Top of Extracted text

There is much that remains very hard to understand about the clerical child abuse scandal. First, given the scale and duration of this abuse, it is astonishing that so few parents became aware of what was happening.
The capacity of the abusers to intimidate or otherwise persuade their child victims to keep what was happening secret from their parents is deeply disturbing.
Clearly those concerned were extraordinarily confident of their power over the children: they seemed to feel permanently safe from exposure.
This reveals a most unhealthy dominant relationship between priests or brothers and the children in schools under their care.
It is perhaps less surprising that parents to whom their children said nothing were so unsuspicious. As over successive decades no case of clerical abuse seems to have emerged publicly, parents were never put on guard about the possible danger.
If a number of such cases had been given publicity through a court hearing, all parents would have been on notice to watch for any indication of undue familiarity between their children and members of the clergy.
But in the absence of any such evidence, a normal Irish Catholic parent had no reason for any suspicion, and the abusive priests and brothers were able to play on this parental innocence and trust.
In what seems to have been a small number of cases where children told their parents what had befallen them, there seem to have been some cases where they were simply not believed.
Where they were, parents seem to have found themselves up against an impenetrable barrier of resistance to their complaints. Bishops refused to listen, health boards found they had no legal function in the matter, and gardaí investigating allegations found their submission of evidence blocked at a higher level.
It would need a Kafka or a George Orwell to do justice to the world of denial that parents found themselves faced with. Society must have seemed to them to have turned into an organised conspiracy to promote evil.
All would have been quite different if bishops to whom such cases were frequently referred had acted as morally responsible citizens, suspending priests against whom allegations had been made and referring these cases to the police for investigation.
Instead these bishops seem to have felt bound by canon law and instructions from the Holy See that were directed above all towards "avoiding scandal".
Had they acted properly in these cases, that would not merely have put a stop to the activities of the individual priests involved: the exposure of these cases would also be bound to have had a salutary deterrent effect on other potential abusers.
What led to the growing prevalence of this kind of criminal activity was the belief generated by episcopal inaction that it was safe to continue abusing children, because the worst that could happen to an abuser if he were caught would be to be sent to another parish.
The failure of bishops to recognise this inevitable consequence of their inaction is one of the most disturbing features of this whole affair, and one that is all the more surprising in view of the emphasis of Catholic theology on the moral responsibility we all carry for the consequences of our acts, and our failures to act.
The one positive comment one can now offer is that, while it has taken a long time for the episcopacy to face this issue, the responses to the report by Bishop Eamonn Walsh, administrator of Ferns, and Archbishop Diarmuid Martin of Dublin on Prime Time last Tuesday were impressive and reassuring.
Indeed that whole TV programme was most heartening: Brian Lenihan, who carries political responsibility for tackling this problem; Colm O'Gorman, who has played such a consistently responsible role in this matter; and Maureen Lynott together went a long way towards restoring faith in our social, political and religious system.
A lot remains to be done. The inquiry into child abuse in the Dublin archdiocese looks like being on an even larger scale than that in Ferns. And the audit of implementation of "best practice" in other dioceses is now to be accompanied by a commission of inquiry.

Bottom of Extracted text
Top of Provided material

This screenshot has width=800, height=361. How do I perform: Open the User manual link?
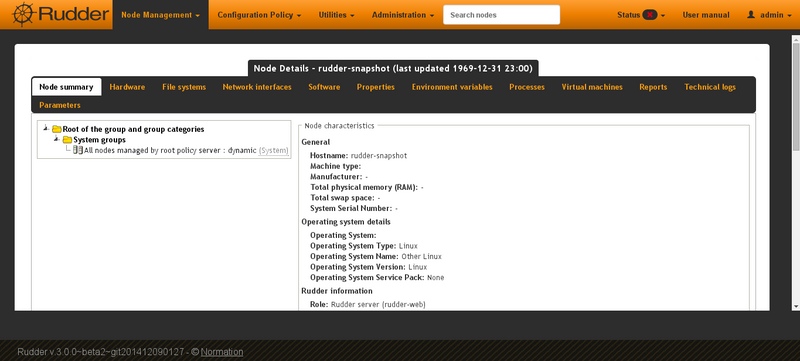click(x=706, y=15)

Bottom of Provided material

Task list →
1. Reproduce the stretch from "But in the absence" through "simply not believed." in the piece on the clerical child abuse scandal, word for word.
2. In the piece on the clerical child abuse scandal, who is named as administrator of Ferns?

Answers provided →
1.
But in the absence of any such evidence, a normal Irish Catholic parent had no reason for any suspicion, and the abusive priests and brothers were able to play on this parental innocence and trust.
In what seems to have been a small number of cases where children told their parents what had befallen them, there seem to have been some cases where they were simply not believed.

2. Bishop Eamonn Walsh